:: FRAGMENT ŹRÓDŁOWY ::
Nasza Loteria SR - pasek na kartach artykułów

Tenisistki stołowe SPAR-Zamku Tarnobrzeg w finale Ligi Mistrzyń!

Piotr Szpak
W piątkowym rewanżowym meczu półfinału Ligi Mistrzyń tenisistki stołowe SPAR-Zamku Tarnobrzeg wygrały z hiszpańskim UCAM Cartagena 3:1.

Wyniki gier: Han Ying - Julia Necula 3:0 (11:7, 11:9, 11:5), Li Qian - Maria Xiao 3:0 (11:7, 11:3, 11:7), Natalia Partyka - Ruta Paskauskiene 2:3 (7:11, 12:10, 11:9, 5:11, 8:11), Han Ying - Maria Xiao 3:0 (11:3, 12:10, 11:4).

Pierwszy mecz rozegrany w Hiszpanii tarnobrzeska drużyna wygrała 3:1 i to ona przystąpiła do rewanżowego spotkania w roli zdecydowanego faworyta. Wiadomym było, iż naszej ekipie do awansu potrzeba było wygrania jednego pojedynku i dwóch setów i kolejnych. Gospodynie sprawę załatwiły bardzo szybko.

Rozpoczęło się od ciekawej gry Han Ying z Rumunką Julią Neculą. W pierwszym secie Han Ying prowadziła 3:1, ale imponująca urodą Rumunką nie odpuściła, zdobyła cztery punkty z rzędu obejmując prowadzenie 6:5. Wtedy po ataku Neculi pękła piłeczka i zaszła konieczność jej wymiany. Nową znakomicie radziła sobie zawodniczka tarnobrzeskiego klubu wygrywając 11:7. W drugiej partii zawodniczka SPAR-Zamku prowadziła 9:7, ale Necula doprowadziła do wyrównania. Wtedy wyczuciem wykazał się trener Zbigniew Nęcek, który poprosił o przerwę. Han Ying uspokoiła nerwy i szybko zdobyła dwa punkty załatwiając sprawę zwycięstwa. Trzeci set był już formalnością.

W drugiej grze Li Qian stawiła czoła Wysokiem i leworęcznej, co z tenisie stołowym jest rzadkością, Chince Marii Xiao. Rozpoczęło się sensacyjnie, bowiem od prowadzenia Xiao 4:1. Przy stanie 5:3 za zawodniczka klubu z Kartageny dwoma pięknymi atakami popisała się Li Qian, następnie dwa proste błędy popełniła zawodniczka hiszpańskiego klubu i był to moment zwrotny seta. Li Qian objęła prowadzenie 6:5 i spokojnie prowadziła swoją grę. Druga partia była jednostronna, a trzecia rozpoczęła się od prowadzenia Li Qian 3:0. Wtedy o przerwę poprosiła trenerka hiszpańskiego zespołu Adriana Zamfer i jej podopieczna odzyskała wiarę w siebie. Zrobiło się 4:3, 6:5, ale na więcej Mała już nie pozwoliła.
:::
:: DOSTARCZONY MATERIAŁ ::
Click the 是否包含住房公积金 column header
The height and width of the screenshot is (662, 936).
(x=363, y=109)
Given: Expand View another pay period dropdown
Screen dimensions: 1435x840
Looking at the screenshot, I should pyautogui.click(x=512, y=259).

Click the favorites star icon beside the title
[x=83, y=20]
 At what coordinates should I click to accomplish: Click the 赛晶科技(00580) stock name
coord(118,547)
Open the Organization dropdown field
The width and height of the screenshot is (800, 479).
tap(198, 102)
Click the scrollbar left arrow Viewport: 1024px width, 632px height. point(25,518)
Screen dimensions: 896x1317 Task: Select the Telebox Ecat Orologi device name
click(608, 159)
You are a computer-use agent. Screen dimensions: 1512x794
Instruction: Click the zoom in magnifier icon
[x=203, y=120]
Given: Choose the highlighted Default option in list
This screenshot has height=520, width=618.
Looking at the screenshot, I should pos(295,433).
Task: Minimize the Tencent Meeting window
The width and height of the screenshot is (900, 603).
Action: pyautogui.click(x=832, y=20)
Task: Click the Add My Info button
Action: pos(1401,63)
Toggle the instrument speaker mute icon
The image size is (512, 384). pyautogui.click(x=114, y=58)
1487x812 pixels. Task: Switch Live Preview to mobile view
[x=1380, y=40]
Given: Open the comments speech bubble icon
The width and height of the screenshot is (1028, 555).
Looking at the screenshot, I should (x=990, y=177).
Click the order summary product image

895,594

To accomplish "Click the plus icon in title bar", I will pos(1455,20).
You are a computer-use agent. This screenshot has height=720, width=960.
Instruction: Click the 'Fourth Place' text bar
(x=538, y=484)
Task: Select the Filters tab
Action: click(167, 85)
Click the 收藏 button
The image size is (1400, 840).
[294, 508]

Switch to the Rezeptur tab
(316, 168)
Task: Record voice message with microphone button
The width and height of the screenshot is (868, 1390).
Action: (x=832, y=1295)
:::
— ZADANIA DO WYKONANIA —
A. Kto według tekstu o półfinale Ligi Mistrzyń poprosił o przerwę w drugiej partii gry Han Ying z Julią Neculą?
B. Streść tekst o półfinale Ligi Mistrzyń w dwóch zdaniach.
C. Wypisz z tekstu o półfinale Ligi Mistrzyń fragment od słów „Nasza Loteria SR” do słów „(11:3, 12:10, 11:4).”, łącznie z nimi.

— ROZWIĄZANIA ZADAŃ —
A. Trener Zbigniew Nęcek.

B. Tenisistki stołowe SPAR-Zamku Tarnobrzeg wygrały 3:1 rewanżowy mecz półfinału Ligi Mistrzyń z hiszpańskim UCAM Cartagena i awansowały do finału, a pierwszy mecz w Hiszpanii również wygrały 3:1. Han Ying pokonała Julię Neculę 3:0, a Li Qian wygrała 3:0 z Marią Xiao.

C.
Nasza Loteria SR - pasek na kartach artykułów

Tenisistki stołowe SPAR-Zamku Tarnobrzeg w finale Ligi Mistrzyń!

Piotr Szpak
W piątkowym rewanżowym meczu półfinału Ligi Mistrzyń tenisistki stołowe SPAR-Zamku Tarnobrzeg wygrały z hiszpańskim UCAM Cartagena 3:1.

Wyniki gier: Han Ying - Julia Necula 3:0 (11:7, 11:9, 11:5), Li Qian - Maria Xiao 3:0 (11:7, 11:3, 11:7), Natalia Partyka - Ruta Paskauskiene 2:3 (7:11, 12:10, 11:9, 5:11, 8:11), Han Ying - Maria Xiao 3:0 (11:3, 12:10, 11:4).